I was listening recently to a podcast from the series “Hidden Brain” on the latest understandings of how the left brain and right brain function. One of the many gleanings from the research reveals that while the left brain wants and understands detail and fact, the right brain sees form and processes nuance and metaphor. The left brain sees the notes, the right brain hears the music.
At the end of the podcast, there was a musing on how as a culture we are feeding left brain thinking – reducing the world to knowable data that helps us draw clear conclusions in order eschew or eliminate subtlety, nuance, and ambiguity.
I see facts that support conclusions that allow me to parse the world into knowable, discernable, clear distinctions between right and wrong, good and bad, acceptable and unacceptable.
The left brain knows anger and fear. It perceives threat and orients towards paranoia. It wants answers to questions in order to reduce fear, trust what it knows, and eliminate not only doubt but anything that or anyone who questions the knowable and insists on complexity.
We see this everywhere these days. It is good to rely on that which we can know. It is less good to reduce what we experience to only that which we can know with certainty.
Didn’t I come to bring you a sense of wonder?
I think an antidote to the kind of divisive rhetoric and collective anger we are all experiencing is a cultivation of wonder. I think we should all discover something every day that doesn’t want a knowing, but simply educes a feeling.
Feed the right brain.
Read a poem.
Listen to Bach with a set of good headphones.

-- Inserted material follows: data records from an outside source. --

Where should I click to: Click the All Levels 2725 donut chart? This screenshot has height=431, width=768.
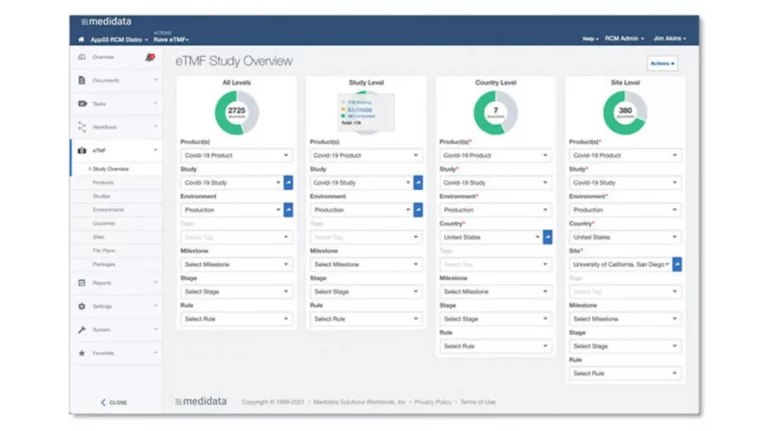click(x=236, y=112)
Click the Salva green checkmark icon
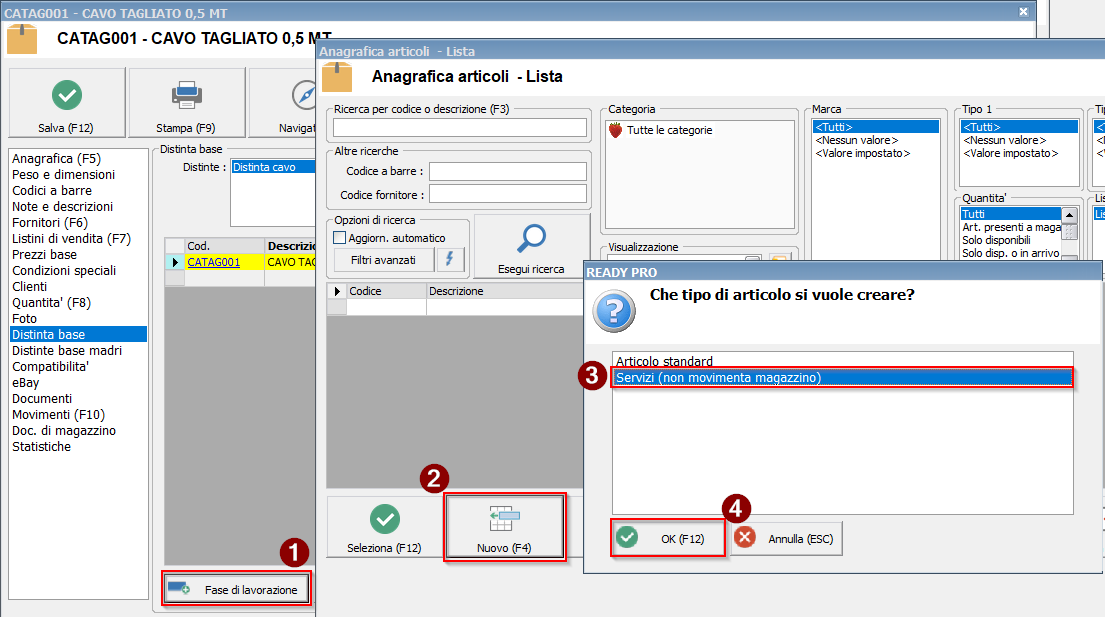The width and height of the screenshot is (1105, 617). 66,95
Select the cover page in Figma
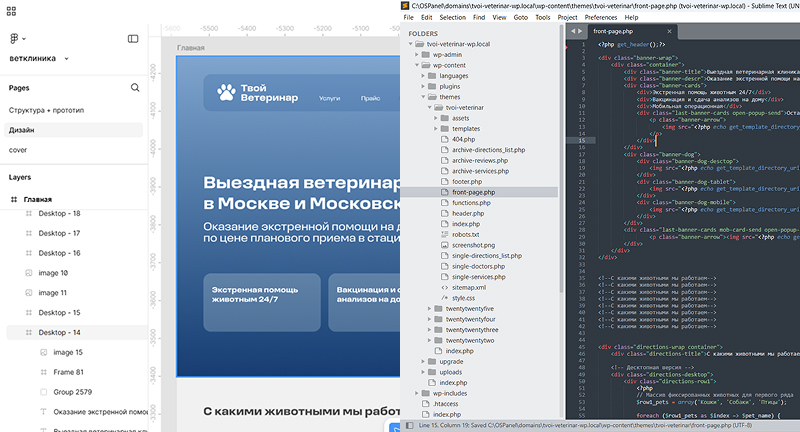The image size is (800, 432). (18, 150)
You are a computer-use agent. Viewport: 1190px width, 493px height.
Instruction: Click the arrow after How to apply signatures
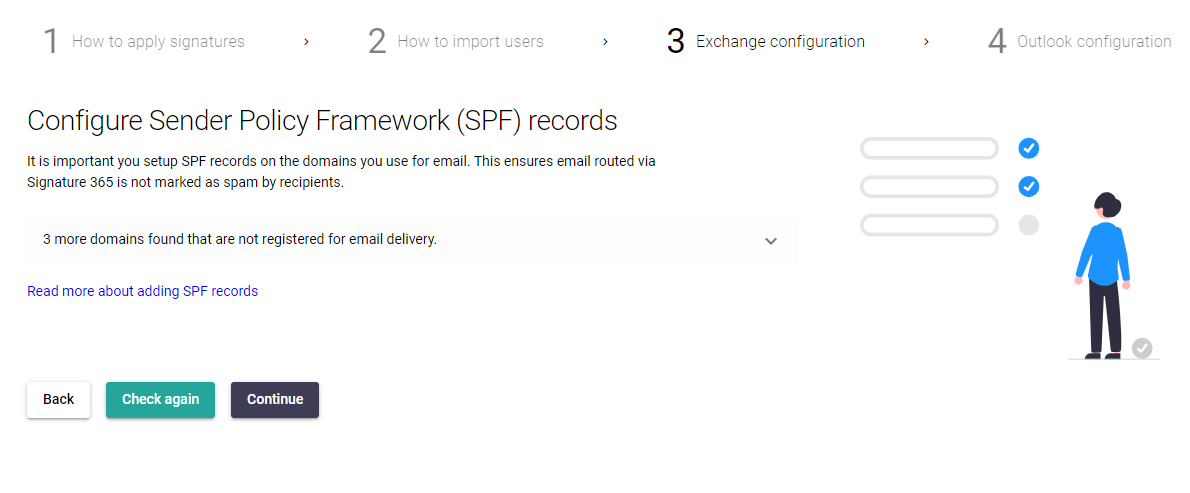pyautogui.click(x=306, y=42)
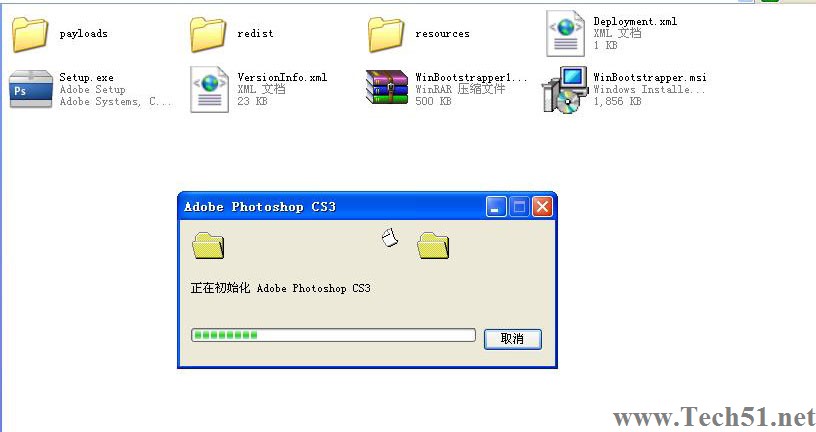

Sit on a high hill and watch the sky explode in color at the rising or setting of the sun.
Spend ten minutes at the window watching the birds at the feeder.
Watch a child at play.
Recite Shakespeare or Maya Angelou – choosing a line or two whose meaning might be elusive but whose rhythms are expressive of, to quote another line from Van Morrison, “the inarticulate speech of the heart.”
Admire again the works of your favorite artist – the quick, sometimes angry brushstrokes of a
Van Gogh or the exotic, colorful designs of a Frieda Kahlo.
Whatever it is that makes you go ‘Wow!”, do that. It helps if you fail to fully understand it and can experience it only as a moment of joy and wonder.
There is a need for explanation and reason. There is a purpose in knowing something to be true and right. But a world without wonder is one in which what we cannot know fully is dismissed as useless. In such a world, adherence to the strictly known and the behavior it wants becomes the rule, while artful, creative exploration into new ways of being and knowing are demonized.
I refuse to live in such a world. I want to explore new pathways to seeing and being. I want joy and wonder to expand my horizons and grow my world – even when it casts shadows into the places reason had once lit with certainty.
Let there be, indeed, a sense of awe and wonder sufficient to open minds, free spirits, and feed souls on this, our journey Into the Mystic.